Not every great game that is released in Japan is translated into English. But some of these great games are eventually made available in English, courtesy fan translation patches — game hacks that transform the original Japanese game into a fully playable English version. Most fan translations never get finished, as it takes a lot of time and skill to completely translate a game. When a quality one is finished, it's cause for great celebration. This week marks the completion of not one, not two, but three high profile fan translation patches.
The first of these patches is a translation patch for Persona 2: Innocent Sin. Persona 2's story was divided into two separate games, and the US officially got only the second part, Persona 2: Eternal Punishment. Although Eternal Punishment summarized most of the essential information about the first part, it should be fun to find out the details.
The second of this week's patches is for Mother 3. The Mother series may be unfamiliar to most Western gamers by its native title, but the second game was released for the Super Nintendo as Earthbound (whose protagonist, Ness, appears in Super Smash Bros.). Though the gameplay tends toward typical Dragon Quest-style, the plot and setting are anything but standard. The games generally take place in the modern world and parody the RPG genre. Earthbound (Mother 2) is thus far the only one to officially make it Stateside.
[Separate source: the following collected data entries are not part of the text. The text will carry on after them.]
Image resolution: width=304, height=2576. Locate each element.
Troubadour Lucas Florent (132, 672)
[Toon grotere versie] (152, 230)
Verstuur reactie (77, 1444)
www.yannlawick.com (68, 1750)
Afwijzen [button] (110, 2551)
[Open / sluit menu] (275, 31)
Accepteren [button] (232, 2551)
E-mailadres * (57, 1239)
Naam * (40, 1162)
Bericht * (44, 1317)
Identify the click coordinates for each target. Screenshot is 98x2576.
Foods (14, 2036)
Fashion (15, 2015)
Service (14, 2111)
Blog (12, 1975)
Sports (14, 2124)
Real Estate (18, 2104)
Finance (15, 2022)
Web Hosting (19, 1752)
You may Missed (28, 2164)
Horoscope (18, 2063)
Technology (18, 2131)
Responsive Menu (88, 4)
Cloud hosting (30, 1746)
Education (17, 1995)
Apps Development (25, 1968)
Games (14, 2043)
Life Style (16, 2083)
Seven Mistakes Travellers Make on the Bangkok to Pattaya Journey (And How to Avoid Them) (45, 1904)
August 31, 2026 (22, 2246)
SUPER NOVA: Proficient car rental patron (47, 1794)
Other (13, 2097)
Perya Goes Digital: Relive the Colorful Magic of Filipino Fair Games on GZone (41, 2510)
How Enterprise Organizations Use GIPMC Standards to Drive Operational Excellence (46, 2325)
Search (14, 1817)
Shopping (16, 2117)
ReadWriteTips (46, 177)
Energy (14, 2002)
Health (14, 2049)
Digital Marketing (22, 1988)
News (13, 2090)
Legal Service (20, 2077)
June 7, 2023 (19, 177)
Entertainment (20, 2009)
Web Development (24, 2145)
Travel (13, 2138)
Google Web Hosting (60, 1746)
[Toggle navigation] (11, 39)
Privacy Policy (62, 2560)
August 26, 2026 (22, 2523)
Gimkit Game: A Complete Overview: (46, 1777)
The original Mother was a Famicom game that Nintendo of America translated, but never released, for the NES. Mother 3, supposedly the best in the series, was also never released in the USA — probably because it was a GBA game released at a time when Nintendo was focusing on the DS in the US. I'm really looking forward to giving Mother 2 a try, as the world needs more parody RPGs. (Earthbound and Okage: Shadow King aren't enough!)
The last of these patches is a translation patch for the Super Famicom game Lennus II. Like Mother, we've gotten a previous game in the series in the US here under a different name, that being Paladin's Quest for Super Nintendo. That title proved something of a misnomer, since the game is completely devoid of any paladins; the hero and heroine are both wizards. I suspect Enix wanted a name that gamers would identify as an RPG. The first game was known for a very cool magic system: instead of having one overall magic stat, you have one stat for each of several fields of magic, and you increase each field through practice. There were also 30 different playable characters (two main characters and 28 mercenaries you could hire at various parts of the game), bizarre pastel-based graphics, and great level design. Despite being a SNES RPG published by Enix, it was pretty obscure — sometimes I feel like I'm the only one who has ever played the thing. I hear the sequel is even better than the first game so I'm really looking forward to playing it in a language I can understand.
These patches are applicable only via emulation, which is a legally gray area. Neither I nor Gamebits nor its affiliated parties offer any endorsements of methods or practices. It's all fun and games until someone loses an eye. Do not taunt Happy Fun Ball.